Convergence and divergence tendencies among European countries: possibilities of study and position of the Czech Republic according to recent mortality development
Dan Kašpar, Charles University in Prague
Klara Hulikova Tesarkova, Charles University in Prague
Pavel Zimmermann, University of Economics, Prague (VSE)
Study of convergence and divergence tendencies could be taken as an almost separate field of research in demography. In the proposed paper a simple method of quantification and visualization of convergence tendencies is proposed. For an illustration the Czech Republic was selected. The aim of the paper is to find and apply any simple method of measuring and analyzing the convergence tendencies of one studied country to several other countries.

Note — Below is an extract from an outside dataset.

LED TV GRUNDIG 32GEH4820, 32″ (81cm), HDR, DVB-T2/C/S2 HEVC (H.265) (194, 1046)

We focused on mortality process where necessary data are available in a unique structure for most of the European countries (from the Human Mortality Database). The analysis was based on life expectancy at the age of 35 and 65 years. For the analysis only those countries were selected, where the life expectancy at both the selected ages was higher than in the Czech Republic in the initial year of the analysis, i.e. in 2009. The analysis was based on the assumption that the development of selected indicators could be modeled by any simple parameter function. The simple linear function was evaluated and it was proved that such a function could be used for expressing the development of life expectancy at selected countries in 1990 to 2009. Using that function it is simple to estimate the year of equalization of the regression functions in any analyzed countries. Several methods of visualization are introduced based on the time duration needed for the equalization – maps and charts. Using the proposed method it was showed that the “demographic nearest neighbor” in a mortality point of view for the Czech Republic is Denmark – for males as well as for females. Easily such an approach could be applied to any other country.